REQUIREMENT 1: Below is a forum thread about The Frankenstein Chronicles. List every username that heads a post in it, naming each person only once.
REQUIREMENT 2: Output everything from "Just finished watching" down to "survive back then." in the Frankenstein Chronicles thread below, word for word.
REQUIREMENT 3: Write the next part of the forum thread on The Frankenstein Chronicles below, starting from the point where it stops.

SUPPLIED TEXT:
+++
# The Frankenstein Chronicles



## Foxbat (Jan 23, 2020)

Just finished watching season one. I knew nothing about it and picked up the DVD second hand for four quid from Music Magpie. It's not exactly  a re-imagining of Frankenstein - more a very dark murder mystery in and around London  circa 1827.

I really enjoyed it and have just ordered season 2. Never seen it mentioned here so thought I'd give it a shout out.


----------



## svalbard (Feb 12, 2020)

Watched Season 1 and currently have S 2 on my watchlist. This is on Netflix. 

I thought it was good in parts with a good insight on the early 19th century London. It is bleak in it's outlook and makes you wonder how people managed to survive back then.


----------



## HareBrain (Apr 25, 2021)

I finished watching S2 last night and would have started a thread about it if there hadn't been one, I was that impressed. It definitely needs a wider audience. It's very well acted and written, takes the religious sensibilities of the time seriously, and is set in a period (late-Georgian) that gets very little air-time except regarding the love affairs of the aristocracy.

It's hard to know how to categorise it, which makes it interesting to me and probably is what helped doom it to relative obscurity. I don't think the title helps, as it makes it sound like a YA re-imagining.

One of my best finds of the last year.


----------



## BAYLOR (Apr 25, 2021)

HareBrain said:


> I finished watching S2 last night and would have started a thread about it if there hadn't been one, I was that impressed. It definitely needs a wider audience. It's very well acted and written, takes the religious sensibilities of the time seriously, and is set in a period (pre-Victorian) that gets very little air-time except regarding the love affairs of the aristocracy.
> 
> It's hard to know how to categorise it, which makes it interesting to me and probably is what helped doom it to relative obscurity. I don't think the title helps, as it makes it sound like a YA re-imagining.
> 
> One of my best finds of the last year.



There is series  books by Dean Koontz you might find of interest which almost became a tv series.  In which  The Creature and Dr Frankenstein both import al have wages a centorires long war against one another. The Monster known as Deuclon  is the hero and the Dr is the Villian. It's a quite a good series . * Frankenstein The Prodigal  Son* is book one this series.


----------



## Foxbat (Apr 26, 2021)
+++
INFORMATION SUPPLIED:
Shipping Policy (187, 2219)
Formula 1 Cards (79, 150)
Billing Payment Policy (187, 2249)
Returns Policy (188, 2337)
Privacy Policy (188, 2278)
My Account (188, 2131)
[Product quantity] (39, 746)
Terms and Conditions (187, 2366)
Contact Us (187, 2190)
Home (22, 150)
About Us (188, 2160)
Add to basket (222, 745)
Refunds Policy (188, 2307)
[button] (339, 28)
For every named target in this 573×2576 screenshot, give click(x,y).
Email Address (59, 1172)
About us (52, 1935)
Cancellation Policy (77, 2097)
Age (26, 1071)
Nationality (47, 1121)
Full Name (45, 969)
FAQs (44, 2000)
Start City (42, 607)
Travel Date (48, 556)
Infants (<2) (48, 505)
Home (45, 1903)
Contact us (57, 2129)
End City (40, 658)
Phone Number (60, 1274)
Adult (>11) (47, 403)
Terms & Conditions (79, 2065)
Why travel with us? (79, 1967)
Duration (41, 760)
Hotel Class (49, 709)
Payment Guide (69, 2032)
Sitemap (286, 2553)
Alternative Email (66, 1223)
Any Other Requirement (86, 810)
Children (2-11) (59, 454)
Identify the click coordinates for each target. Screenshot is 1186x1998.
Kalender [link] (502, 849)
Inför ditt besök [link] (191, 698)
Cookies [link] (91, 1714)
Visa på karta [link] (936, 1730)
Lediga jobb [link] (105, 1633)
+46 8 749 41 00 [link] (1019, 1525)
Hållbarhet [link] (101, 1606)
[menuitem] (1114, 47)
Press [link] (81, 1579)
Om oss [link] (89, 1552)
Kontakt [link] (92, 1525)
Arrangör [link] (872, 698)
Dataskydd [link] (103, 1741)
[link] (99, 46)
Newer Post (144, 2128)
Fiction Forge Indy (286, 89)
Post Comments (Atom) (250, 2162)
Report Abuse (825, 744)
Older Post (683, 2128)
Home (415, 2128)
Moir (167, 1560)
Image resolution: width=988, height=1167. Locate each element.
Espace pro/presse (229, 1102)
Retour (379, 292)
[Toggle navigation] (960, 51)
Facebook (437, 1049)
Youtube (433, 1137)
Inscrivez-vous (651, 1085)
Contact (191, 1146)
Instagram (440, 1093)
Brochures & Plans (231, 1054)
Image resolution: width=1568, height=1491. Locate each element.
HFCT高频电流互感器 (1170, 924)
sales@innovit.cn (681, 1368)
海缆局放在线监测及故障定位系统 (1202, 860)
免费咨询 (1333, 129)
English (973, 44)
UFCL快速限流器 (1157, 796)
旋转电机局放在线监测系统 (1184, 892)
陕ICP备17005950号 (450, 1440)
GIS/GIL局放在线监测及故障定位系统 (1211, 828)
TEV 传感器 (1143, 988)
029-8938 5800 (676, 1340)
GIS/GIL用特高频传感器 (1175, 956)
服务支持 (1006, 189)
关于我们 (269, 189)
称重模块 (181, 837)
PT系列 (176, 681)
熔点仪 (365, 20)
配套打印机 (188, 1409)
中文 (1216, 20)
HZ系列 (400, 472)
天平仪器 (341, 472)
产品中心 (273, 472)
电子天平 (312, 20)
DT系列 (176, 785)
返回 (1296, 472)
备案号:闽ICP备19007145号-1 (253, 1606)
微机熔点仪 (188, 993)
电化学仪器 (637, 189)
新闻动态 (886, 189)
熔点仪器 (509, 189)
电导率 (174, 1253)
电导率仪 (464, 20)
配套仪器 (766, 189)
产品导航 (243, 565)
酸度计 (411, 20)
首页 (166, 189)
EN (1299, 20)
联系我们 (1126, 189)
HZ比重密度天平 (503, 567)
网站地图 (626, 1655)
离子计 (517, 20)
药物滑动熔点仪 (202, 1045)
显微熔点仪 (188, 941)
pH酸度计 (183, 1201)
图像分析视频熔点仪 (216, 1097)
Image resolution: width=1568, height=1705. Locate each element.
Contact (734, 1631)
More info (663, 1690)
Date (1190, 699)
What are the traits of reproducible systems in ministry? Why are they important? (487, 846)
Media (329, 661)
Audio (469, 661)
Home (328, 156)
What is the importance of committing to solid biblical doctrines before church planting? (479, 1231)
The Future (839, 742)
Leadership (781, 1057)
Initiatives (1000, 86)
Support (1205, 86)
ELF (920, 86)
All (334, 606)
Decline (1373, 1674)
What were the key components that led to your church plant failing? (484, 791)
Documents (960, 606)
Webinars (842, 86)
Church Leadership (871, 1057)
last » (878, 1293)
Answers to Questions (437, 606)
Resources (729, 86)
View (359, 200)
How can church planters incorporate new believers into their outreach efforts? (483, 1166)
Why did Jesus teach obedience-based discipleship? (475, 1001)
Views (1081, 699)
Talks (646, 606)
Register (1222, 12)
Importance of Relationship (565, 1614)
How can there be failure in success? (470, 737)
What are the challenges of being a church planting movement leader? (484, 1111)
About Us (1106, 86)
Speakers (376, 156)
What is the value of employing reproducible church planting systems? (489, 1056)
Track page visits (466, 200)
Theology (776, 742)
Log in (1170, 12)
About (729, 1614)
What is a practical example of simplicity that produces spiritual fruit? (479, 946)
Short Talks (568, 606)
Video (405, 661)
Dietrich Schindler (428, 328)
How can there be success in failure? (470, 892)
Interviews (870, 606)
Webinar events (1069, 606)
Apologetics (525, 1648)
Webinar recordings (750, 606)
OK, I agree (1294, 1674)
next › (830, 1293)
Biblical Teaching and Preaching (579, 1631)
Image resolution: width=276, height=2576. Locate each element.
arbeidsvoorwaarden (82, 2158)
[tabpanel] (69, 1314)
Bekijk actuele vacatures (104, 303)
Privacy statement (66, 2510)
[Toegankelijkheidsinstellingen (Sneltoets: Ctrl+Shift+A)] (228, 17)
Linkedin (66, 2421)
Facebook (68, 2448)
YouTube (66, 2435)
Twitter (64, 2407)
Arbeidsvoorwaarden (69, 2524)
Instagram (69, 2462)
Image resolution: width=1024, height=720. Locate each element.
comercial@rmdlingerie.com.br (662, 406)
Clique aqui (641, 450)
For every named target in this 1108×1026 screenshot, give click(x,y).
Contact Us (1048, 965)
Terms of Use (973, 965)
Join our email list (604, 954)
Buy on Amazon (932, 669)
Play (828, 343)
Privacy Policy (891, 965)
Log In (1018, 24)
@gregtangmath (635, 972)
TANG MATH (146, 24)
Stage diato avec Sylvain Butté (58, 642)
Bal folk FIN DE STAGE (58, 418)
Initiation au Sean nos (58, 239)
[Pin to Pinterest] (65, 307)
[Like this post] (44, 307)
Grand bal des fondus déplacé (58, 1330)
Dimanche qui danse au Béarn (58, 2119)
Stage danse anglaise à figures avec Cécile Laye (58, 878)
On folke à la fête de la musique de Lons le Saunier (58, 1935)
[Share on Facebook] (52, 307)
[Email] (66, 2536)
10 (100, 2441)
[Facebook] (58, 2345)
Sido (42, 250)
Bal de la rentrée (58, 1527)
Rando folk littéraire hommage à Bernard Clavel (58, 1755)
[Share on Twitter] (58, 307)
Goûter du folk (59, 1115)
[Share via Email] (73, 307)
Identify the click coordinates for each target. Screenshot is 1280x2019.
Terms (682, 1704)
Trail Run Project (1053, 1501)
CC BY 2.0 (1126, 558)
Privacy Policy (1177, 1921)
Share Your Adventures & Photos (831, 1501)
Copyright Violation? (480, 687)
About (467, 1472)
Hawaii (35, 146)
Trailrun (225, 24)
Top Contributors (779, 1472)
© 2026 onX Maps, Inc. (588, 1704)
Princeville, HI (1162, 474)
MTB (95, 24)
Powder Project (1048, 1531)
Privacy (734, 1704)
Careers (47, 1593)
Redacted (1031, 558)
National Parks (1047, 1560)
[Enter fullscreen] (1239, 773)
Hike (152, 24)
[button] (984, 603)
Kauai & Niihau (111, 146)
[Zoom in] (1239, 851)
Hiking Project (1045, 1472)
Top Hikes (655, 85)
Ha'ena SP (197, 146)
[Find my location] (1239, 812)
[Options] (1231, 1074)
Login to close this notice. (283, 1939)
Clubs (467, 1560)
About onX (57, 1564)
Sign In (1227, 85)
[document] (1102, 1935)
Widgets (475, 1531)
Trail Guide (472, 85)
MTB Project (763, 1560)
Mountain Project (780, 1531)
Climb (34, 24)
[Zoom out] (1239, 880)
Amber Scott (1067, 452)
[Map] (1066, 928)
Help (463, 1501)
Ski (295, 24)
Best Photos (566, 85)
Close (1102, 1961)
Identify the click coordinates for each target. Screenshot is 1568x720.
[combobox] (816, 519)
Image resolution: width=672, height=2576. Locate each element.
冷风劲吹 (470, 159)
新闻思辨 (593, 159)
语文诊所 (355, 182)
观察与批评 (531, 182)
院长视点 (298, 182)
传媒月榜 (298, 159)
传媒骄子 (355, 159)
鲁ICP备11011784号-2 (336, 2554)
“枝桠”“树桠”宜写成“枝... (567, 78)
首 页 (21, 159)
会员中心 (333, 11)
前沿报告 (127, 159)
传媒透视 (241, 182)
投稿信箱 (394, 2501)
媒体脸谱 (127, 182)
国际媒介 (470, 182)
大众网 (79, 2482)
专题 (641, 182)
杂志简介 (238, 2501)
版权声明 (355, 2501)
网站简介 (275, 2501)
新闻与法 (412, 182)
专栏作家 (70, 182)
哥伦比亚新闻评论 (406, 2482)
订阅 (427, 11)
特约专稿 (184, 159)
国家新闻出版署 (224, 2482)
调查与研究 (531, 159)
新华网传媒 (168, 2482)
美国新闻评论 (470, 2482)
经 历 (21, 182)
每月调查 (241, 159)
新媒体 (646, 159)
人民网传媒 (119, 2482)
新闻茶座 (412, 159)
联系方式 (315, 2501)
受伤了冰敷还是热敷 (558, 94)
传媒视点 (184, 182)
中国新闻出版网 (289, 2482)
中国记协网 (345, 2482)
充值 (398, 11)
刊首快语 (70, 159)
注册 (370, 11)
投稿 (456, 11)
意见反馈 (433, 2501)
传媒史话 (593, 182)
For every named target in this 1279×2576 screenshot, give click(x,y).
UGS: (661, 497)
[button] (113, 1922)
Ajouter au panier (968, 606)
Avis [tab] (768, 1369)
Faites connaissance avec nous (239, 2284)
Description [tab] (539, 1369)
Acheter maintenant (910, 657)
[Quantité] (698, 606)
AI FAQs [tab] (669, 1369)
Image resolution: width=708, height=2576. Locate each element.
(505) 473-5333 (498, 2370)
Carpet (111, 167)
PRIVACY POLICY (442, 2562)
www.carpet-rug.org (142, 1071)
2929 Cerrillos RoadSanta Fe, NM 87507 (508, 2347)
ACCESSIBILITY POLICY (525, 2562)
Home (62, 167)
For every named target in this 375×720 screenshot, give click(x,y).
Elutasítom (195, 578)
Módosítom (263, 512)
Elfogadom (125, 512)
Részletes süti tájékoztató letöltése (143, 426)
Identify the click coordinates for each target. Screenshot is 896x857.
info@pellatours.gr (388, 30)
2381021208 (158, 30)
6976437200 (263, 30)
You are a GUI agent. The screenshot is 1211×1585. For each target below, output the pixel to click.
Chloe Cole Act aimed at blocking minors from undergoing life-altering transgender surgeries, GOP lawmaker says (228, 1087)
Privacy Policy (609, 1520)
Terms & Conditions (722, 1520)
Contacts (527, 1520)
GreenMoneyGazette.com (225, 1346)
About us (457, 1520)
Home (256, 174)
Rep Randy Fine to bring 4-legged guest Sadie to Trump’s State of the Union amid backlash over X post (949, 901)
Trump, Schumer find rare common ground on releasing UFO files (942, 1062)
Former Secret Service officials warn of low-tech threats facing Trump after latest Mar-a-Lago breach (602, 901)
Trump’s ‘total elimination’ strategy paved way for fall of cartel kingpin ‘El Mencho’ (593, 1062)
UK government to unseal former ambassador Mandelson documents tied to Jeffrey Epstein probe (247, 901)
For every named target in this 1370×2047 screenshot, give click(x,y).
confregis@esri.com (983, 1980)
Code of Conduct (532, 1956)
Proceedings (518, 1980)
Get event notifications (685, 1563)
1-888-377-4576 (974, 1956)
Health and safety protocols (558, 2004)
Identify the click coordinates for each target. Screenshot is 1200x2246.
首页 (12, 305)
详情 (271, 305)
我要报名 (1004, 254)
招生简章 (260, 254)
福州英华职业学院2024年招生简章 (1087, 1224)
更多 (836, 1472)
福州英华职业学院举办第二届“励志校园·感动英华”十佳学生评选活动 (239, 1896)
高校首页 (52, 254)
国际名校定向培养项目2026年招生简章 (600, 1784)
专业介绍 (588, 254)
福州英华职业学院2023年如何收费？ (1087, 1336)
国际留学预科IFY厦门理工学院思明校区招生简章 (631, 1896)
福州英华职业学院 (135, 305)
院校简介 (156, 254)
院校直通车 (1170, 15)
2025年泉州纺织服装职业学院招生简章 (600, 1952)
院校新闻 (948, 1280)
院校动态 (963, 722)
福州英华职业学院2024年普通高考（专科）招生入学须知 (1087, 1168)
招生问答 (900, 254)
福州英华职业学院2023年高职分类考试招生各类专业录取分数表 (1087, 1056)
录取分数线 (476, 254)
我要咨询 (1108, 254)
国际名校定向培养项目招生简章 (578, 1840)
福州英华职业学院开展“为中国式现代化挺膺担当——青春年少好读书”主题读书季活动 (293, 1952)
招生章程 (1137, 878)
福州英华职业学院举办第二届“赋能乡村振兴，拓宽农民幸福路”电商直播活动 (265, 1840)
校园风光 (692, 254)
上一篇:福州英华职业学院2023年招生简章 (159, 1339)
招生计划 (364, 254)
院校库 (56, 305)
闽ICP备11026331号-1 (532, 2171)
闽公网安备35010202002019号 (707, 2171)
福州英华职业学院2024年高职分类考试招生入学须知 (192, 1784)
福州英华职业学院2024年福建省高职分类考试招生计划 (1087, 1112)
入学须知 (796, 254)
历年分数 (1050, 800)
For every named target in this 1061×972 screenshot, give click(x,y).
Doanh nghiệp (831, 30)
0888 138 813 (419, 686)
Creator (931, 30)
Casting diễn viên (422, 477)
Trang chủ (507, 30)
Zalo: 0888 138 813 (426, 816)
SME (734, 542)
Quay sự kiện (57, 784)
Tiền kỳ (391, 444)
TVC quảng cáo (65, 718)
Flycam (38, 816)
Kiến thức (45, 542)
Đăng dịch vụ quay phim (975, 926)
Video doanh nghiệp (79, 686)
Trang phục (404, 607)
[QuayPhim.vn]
+++
EXERCISE ANSWER 1:
Foxbat
svalbard
HareBrain
BAYLOR

EXERCISE ANSWER 2:
Just finished watching season one. I knew nothing about it and picked up the DVD second hand for four quid from Music Magpie. It's not exactly  a re-imagining of Frankenstein - more a very dark murder mystery in and around London  circa 1827.

I really enjoyed it and have just ordered season 2. Never seen it mentioned here so thought I'd give it a shout out.


----------



## svalbard (Feb 12, 2020)

Watched Season 1 and currently have S 2 on my watchlist. This is on Netflix. 

I thought it was good in parts with a good insight on the early 19th century London. It is bleak in it's outlook and makes you wonder how people managed to survive back then.

EXERCISE ANSWER 3:
HareBrain said:


> It's hard to know how to categorise it, which makes it interesting to me and probably is what helped doom it to relative obscurity. I don't think the title helps, as it makes it sound like a YA re-imagining.


I had similar feelings. It wasn’t what I expected (although I didn’t really know what I was expecting). It was pretty damn good, however, and a bit different. You’re  making me think that maybe it’s time to revisit this one


----------



## HareBrain (Apr 26, 2021)

Possibly the closest I know in terms of feel is _Taboo_, the 2017 series with Tom Hardy. Similar period, setting and atmosphere.


----------



## paranoid marvin (Apr 26, 2021)

It was a good series, but season 2 did get a bit weird. Tbh I would have preferred it with the ambiguous ending of season 1. Definitely worth watching though.


----------



## paranoid marvin (Apr 26, 2021)

HareBrain said:


> I finished watching S2 last night and would have started a thread about it if there hadn't been one, I was that impressed. It definitely needs a wider audience. It's very well acted and written, takes the religious sensibilities of the time seriously, and is set in a period (late-Georgian) that gets very little air-time except regarding the love affairs of the aristocracy.
> 
> It's hard to know how to categorise it, which makes it interesting to me and probably is what helped doom it to relative obscurity. I don't think the title helps, as it makes it sound like a YA re-imagining.
> 
> One of my best finds of the last year.




I think I would categorise it as one of those few that fit under the definition of 'magical realism'.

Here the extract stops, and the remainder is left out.